Lui però non è mai più venuto a accompagnarli i suoi film (se non virtualmente), non abbiamo più avuto la possibilità di ascoltarlo parlare di cinema, del suo lavoro nel resto del mondo. E negli anni le «sedie vuote» riservate ai cineasti iraniani sono aumentate, ultimo il caso del regista (di origini curde) Keywan Karimi, il cui film Drum è stato presentato alla scorsa Settimana della critica di Venezia. Lui non c’era, «chiuso» in Iran in attesa della condanna: il carcere e 223 frustate. Colpevole anche lui di avere offeso col cinema – il precedente film Writing on the City, sui graffiti che coprono i muri di Tehran – il governo islamico.

 
Panahi è diventato per la sua vicenda giudiziaria un simbolo di ribellione contro quei governi che censurano con violenza i propri artisti.
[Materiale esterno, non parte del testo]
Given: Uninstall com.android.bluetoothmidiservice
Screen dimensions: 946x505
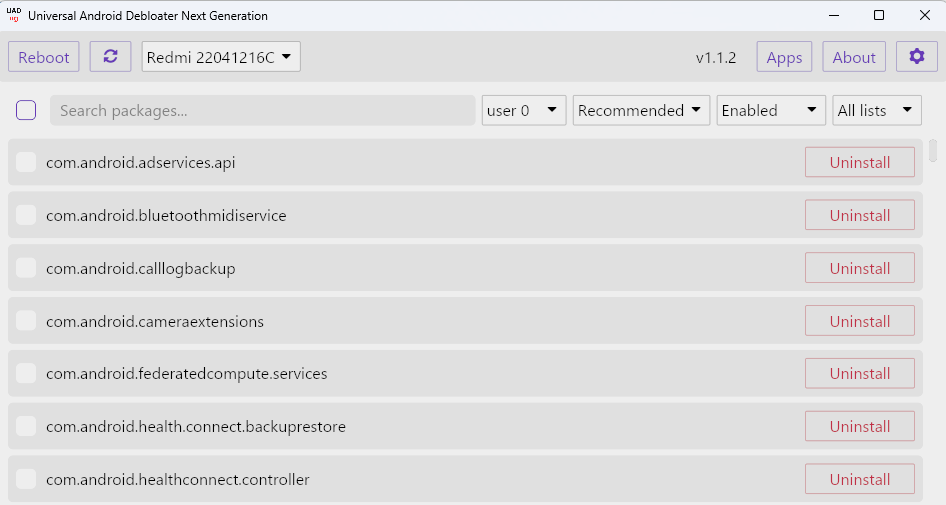Looking at the screenshot, I should (x=860, y=215).
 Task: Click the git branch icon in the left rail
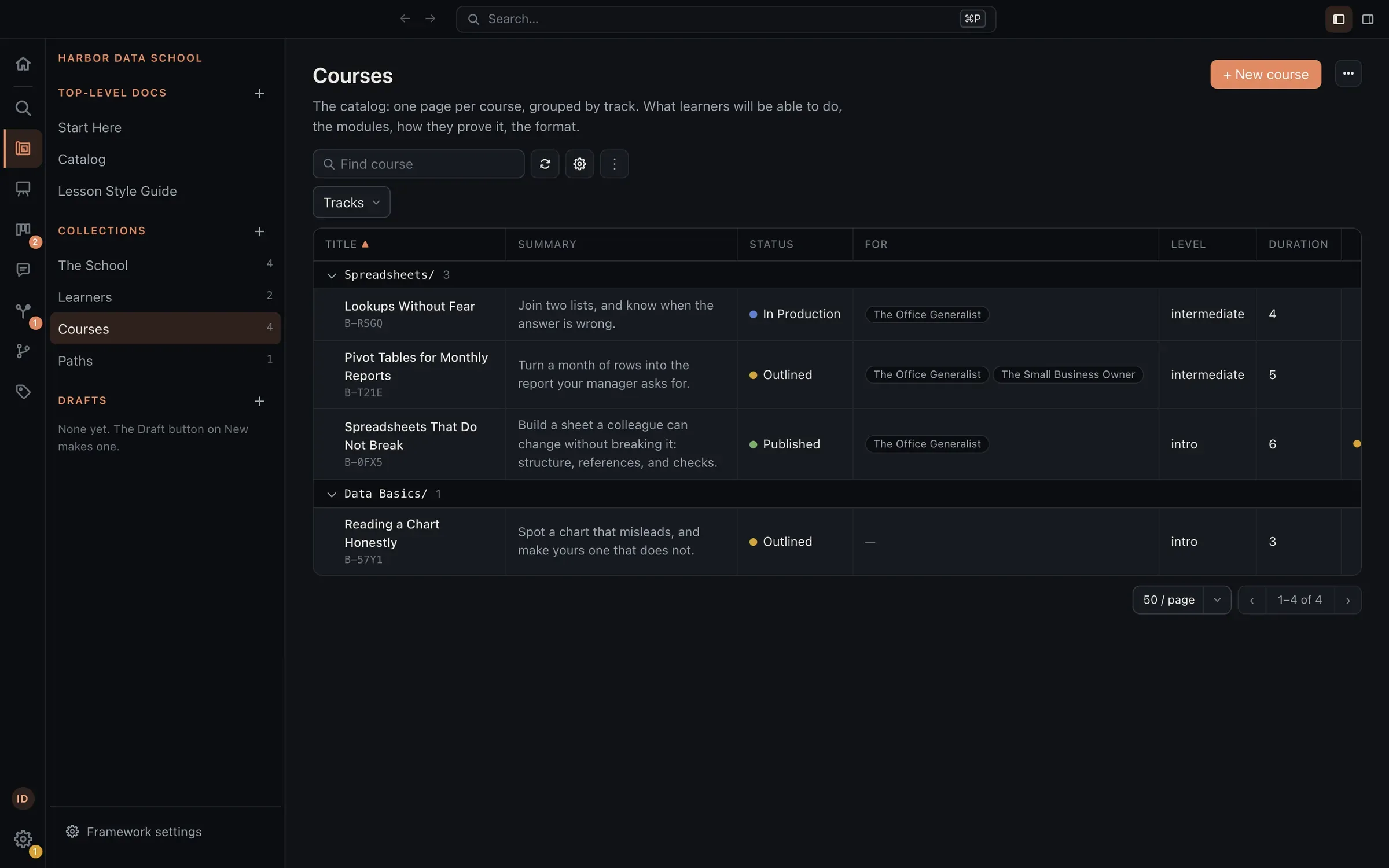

Ma non solo. Il cinema di Panahi è infatti magnificamente innovativo sin dal primo film, quello almeno che lo ha rivelato al mondo, Il palloncino bianco (1995, Caméra d’or a Cannes) e che è stato un grande successo anche in Iran dove le sue opere sono proibite. Poi ci sarà Il cerchio – produzione indipendente che gli permette di sfuggire alla censura – e la poetica di Panahi si afferma sempre di più come una dichiarazione politica che inventa a ogni nuovo film un dispositivo cinematografico. Costruisce tensione, da forma al conflitto, mette a nudo il paradosso repressivo della suo Paese, si muove oltre i codici del genere tra messinscena e realtà.

 
In questi giorni il Centre Pompidou dedica a Panahi una retrospettiva integrale accompagnata dalla mostra che col titolo di Les Nuages raccoglie le sue fotografie. Nuvole nere e bianche che attraversano l’inquadratura soffiandovi la trama di una possibile storia. Una passione scoperta con la reclusione e che nel tempo ha costruito un nuovo racconto, affermando ancora una volta uno spazio di libertà.